Tourists visiting Formentor. | EFE

Dolores Corujo is the Lanzarote equivalent of Catalina Cladera, the president of the Council of Mallorca. From the same party as Cladera, PSOE, Corujo is the president of the Lanzarote Cabildo, the island’s council. The two presidents share certain tourism objectives, e.g. control of the number of visitors and a desire for increased spending by these visitors in order to generate greater wealth. It is on these objectives where they tend to diverge, but only in terms of how they’ve expressed things.

Cladera is careful in her choice of language. No, she couldn’t prevent her director for tourism promotion, Lucia Escribano, having made comments at the London WTM fair in November (which were then misreported), but she wouldn’t have made observations as Corujo did at the Fitur fair in Madrid in January, which were subsequently conflated in the way that they were - Lanzarote wants fewer British tourists, while other nationalities spend more in any event.
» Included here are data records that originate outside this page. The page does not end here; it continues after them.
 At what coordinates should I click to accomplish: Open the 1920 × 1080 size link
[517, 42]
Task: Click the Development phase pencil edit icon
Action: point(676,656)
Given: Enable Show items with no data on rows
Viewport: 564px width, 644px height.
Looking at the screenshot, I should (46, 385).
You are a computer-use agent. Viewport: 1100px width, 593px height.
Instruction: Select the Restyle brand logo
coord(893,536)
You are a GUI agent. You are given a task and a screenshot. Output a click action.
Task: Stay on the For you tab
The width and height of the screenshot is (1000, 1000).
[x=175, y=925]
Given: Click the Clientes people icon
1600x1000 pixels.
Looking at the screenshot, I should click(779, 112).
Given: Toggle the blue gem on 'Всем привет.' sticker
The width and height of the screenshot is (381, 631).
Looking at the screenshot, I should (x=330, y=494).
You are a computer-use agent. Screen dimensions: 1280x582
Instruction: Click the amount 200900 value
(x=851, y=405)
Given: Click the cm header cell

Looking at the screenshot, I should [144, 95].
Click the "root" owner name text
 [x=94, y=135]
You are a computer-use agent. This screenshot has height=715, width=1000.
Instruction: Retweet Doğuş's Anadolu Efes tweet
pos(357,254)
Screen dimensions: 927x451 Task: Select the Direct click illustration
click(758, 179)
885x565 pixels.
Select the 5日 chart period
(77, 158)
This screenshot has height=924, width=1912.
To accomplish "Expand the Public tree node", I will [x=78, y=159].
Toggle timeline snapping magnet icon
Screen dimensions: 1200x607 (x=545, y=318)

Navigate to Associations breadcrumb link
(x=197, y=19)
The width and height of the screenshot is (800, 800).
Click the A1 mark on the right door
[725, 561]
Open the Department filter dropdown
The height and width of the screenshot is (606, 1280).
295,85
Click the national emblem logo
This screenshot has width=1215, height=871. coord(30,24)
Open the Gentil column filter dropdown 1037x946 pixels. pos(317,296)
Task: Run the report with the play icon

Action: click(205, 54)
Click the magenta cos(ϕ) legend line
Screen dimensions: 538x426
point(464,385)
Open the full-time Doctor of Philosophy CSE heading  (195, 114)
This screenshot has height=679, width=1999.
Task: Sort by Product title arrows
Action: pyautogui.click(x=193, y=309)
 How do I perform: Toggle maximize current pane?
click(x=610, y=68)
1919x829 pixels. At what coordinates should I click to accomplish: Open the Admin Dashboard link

There are plenty of lessons for politicians and officials regarding what they say. It’s often best to say nothing or to do as Cladera does, which is to stick to a sustainability and quality script in a non-specific manner. Media vultures hover, ever ready to devour statements, and if these utterances are made in Mallorca, then so much the better. Where Lanzarote is concerned, there would have been nothing to devour at the start of September 2021 when Corujo met British consulate officials to discuss strengthening air connectivity between the UK and the island. Over the course of some eighteen months, she wouldn’t have revised her opinion of the importance of British tourism, but she would have been fully aware, both pre and post-pandemic, of the risk of having the type of dependence that Lanzarote has on British tourism.

It’s common sense to wish to diversify markets and it is, moreover, along the lines that have been said in the Balearics over the years and even down to the micro level of individual resorts - Magalluf most obviously. When Melià set about its Calvia Beach transformation, it was quite openly stated that a reliance on the UK was not wise. And if an eating into British market share was by, for instance, Russians with deeper pockets, then so be it.

There is an over-dependence, even if in Mallorca in general this is not as great as the over-dependence on Germany. But it’s not as if we haven’t been here before with an apparent desire to shed some Brits in favour of other nationalities. Corujo and Lanzarote have now been picked on, a reason having been the spending angle. I can’t speak for Lanzarote, but if it is at all like the Balearics, then this is a fallacy. Corujo had apparently referred to developing markets, such as the French, Italian and Spanish, all of which - on average and according to Balearic tourism ministry figures - spend less than the British, who are on a par with the Germans.

The reference to French, Italian and Spanish is, however, echoed in Mallorca. Corujo would have been acknowledging what occurred in Mallorca last year; namely a decrease in British (and German) tourism compared with pre-pandemic 2019 but an increase in these other three markets. And what do you know? Mallorca has been looking to attract even more French, Italians and Spanish this year, only to now discover that the British and Germans are in full recovery mode.

Notwithstanding the fact that in Mallorca and presumably also in Lanzarote official tourism statistics (the only objective source available) tend not to support the low-spending British hypothesis, Corujo and Lanzarote have copped for the outrage that is normally reserved for Mallorca by a British press that knows full well that a combination of summer holidays in the sun and some alleged anti-Britishness drives web page traffic through the roof. It is perhaps an understanding of readerships, those only too willing to be seduced by foreigners perceived to be acting in a supposedly unwelcoming manner and wanting to get their own back for Brexit; all the usual nonsense, therefore, and media pandering to it and driving it as well.

What gets missed in all this are the real issues, which aren’t anything like as new as are made out. Corujo mentioned “saturation”. Well, in Mallorca this started to be spoken about at the end of the sixties. Yes, even in Franco’s days there were people prepared to question what was happening to the island. And when the oil crisis occurred, the questions increased and concerned the almost total reliance on British tour operators, as was the case in the early seventies.

By the turn of the millennium, the quality-quantity equation had become a major point of discussion. It has been amusing, nay ridiculous, to encounter some disparagement of President Armengol for having been pressing the quality rather than quantity button in recent days. Ridiculous because it was being said at least twenty years ago (and has been said ever since). In 2001, the Germans were implicated in a lack of quality row thanks to some poorly chosen words by certain Mallorcan politicians. Bild went on the offensive, indignant at the prospect of the Biergärten and Schlagermusik of the Ballermann being under threat.

Senior figures do have to be careful what they say. Even the most sensible objectives risk being undermined by their words being misconstrued, as foreign media aren’t overly concerned with presenting a complete backstory - the stresses on resources and the environment, the overpopulation, the climate crisis and, yes, bad and disrespectful behaviour by some visitors - while at the same time appear to believe that the islands exist solely for touristic entertainment. Whose islands are they, anyway?